== Available records ==
-.-.-

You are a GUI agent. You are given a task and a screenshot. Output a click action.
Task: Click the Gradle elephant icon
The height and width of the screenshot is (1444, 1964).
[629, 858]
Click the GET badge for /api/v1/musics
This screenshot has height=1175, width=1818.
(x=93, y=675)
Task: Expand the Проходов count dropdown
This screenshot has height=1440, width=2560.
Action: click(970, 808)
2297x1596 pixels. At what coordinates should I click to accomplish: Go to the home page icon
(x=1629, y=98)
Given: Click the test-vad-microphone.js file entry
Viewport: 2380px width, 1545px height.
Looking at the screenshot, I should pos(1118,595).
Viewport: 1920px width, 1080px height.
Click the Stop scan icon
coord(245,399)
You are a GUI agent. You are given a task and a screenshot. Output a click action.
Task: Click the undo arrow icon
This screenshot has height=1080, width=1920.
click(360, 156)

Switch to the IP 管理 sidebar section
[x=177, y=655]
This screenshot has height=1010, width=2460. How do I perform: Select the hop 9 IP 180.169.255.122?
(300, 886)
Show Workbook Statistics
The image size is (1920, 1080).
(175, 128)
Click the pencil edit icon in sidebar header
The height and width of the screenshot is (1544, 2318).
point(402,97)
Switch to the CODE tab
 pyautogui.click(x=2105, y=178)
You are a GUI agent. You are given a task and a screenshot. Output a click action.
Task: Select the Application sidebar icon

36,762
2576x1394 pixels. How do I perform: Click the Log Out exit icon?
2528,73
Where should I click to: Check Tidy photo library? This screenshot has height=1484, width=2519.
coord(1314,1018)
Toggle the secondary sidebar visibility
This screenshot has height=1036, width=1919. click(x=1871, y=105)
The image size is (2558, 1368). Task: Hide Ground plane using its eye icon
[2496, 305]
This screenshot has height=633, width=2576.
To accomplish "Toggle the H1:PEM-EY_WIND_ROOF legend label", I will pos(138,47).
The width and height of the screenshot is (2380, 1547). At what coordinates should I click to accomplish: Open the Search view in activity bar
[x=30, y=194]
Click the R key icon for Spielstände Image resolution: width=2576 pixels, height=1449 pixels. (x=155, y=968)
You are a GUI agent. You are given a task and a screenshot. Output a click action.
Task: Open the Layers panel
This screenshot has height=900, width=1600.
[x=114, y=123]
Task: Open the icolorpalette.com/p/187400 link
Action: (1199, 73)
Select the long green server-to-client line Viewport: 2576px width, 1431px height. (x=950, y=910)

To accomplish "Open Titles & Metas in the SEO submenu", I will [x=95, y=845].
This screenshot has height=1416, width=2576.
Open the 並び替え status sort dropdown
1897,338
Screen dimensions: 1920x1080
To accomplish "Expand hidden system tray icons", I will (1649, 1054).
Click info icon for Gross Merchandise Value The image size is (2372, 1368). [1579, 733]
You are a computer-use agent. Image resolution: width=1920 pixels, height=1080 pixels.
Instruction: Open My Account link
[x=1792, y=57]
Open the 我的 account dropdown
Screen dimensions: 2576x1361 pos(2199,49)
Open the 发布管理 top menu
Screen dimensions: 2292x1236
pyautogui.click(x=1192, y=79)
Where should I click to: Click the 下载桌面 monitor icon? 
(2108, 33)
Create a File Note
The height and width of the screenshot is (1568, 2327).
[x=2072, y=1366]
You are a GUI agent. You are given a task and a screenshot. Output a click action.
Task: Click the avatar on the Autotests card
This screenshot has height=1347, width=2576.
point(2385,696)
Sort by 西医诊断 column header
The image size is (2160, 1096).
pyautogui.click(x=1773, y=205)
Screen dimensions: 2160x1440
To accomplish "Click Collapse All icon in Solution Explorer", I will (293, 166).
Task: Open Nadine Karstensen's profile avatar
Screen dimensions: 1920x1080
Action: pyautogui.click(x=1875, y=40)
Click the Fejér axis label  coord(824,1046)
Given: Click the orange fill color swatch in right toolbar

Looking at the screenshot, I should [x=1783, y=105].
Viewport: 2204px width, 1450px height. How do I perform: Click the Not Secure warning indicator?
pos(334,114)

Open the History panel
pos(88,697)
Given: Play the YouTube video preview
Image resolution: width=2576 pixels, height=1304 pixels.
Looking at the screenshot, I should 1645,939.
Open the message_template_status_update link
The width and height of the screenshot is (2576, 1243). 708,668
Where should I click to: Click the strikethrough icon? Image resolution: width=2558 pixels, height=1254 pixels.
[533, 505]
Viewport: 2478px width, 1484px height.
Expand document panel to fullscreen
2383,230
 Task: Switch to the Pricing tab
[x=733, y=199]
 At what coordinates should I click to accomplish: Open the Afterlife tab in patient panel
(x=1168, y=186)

-.-.-

== Work item ==
Given the data above, transcribe exactly the lines from the one containing "2576x1394 pixels. How" down to the one containing "Click info icon", and no others.

== Task result ==
2576x1394 pixels. How do I perform: Click the Log Out exit icon?
2528,73
Where should I click to: Check Tidy photo library? This screenshot has height=1484, width=2519.
coord(1314,1018)
Toggle the secondary sidebar visibility
This screenshot has height=1036, width=1919. click(x=1871, y=105)
The image size is (2558, 1368). Task: Hide Ground plane using its eye icon
[2496, 305]
This screenshot has height=633, width=2576.
To accomplish "Toggle the H1:PEM-EY_WIND_ROOF legend label", I will pos(138,47).
The width and height of the screenshot is (2380, 1547). At what coordinates should I click to accomplish: Open the Search view in activity bar
[x=30, y=194]
Click the R key icon for Spielstände Image resolution: width=2576 pixels, height=1449 pixels. (x=155, y=968)
You are a GUI agent. You are given a task and a screenshot. Output a click action.
Task: Open the Layers panel
This screenshot has height=900, width=1600.
[x=114, y=123]
Task: Open the icolorpalette.com/p/187400 link
Action: (1199, 73)
Select the long green server-to-client line Viewport: 2576px width, 1431px height. (x=950, y=910)

To accomplish "Open Titles & Metas in the SEO submenu", I will [x=95, y=845].
This screenshot has height=1416, width=2576.
Open the 並び替え status sort dropdown
1897,338
Screen dimensions: 1920x1080
To accomplish "Expand hidden system tray icons", I will (1649, 1054).
Click info icon for Gross Merchandise Value The image size is (2372, 1368). [1579, 733]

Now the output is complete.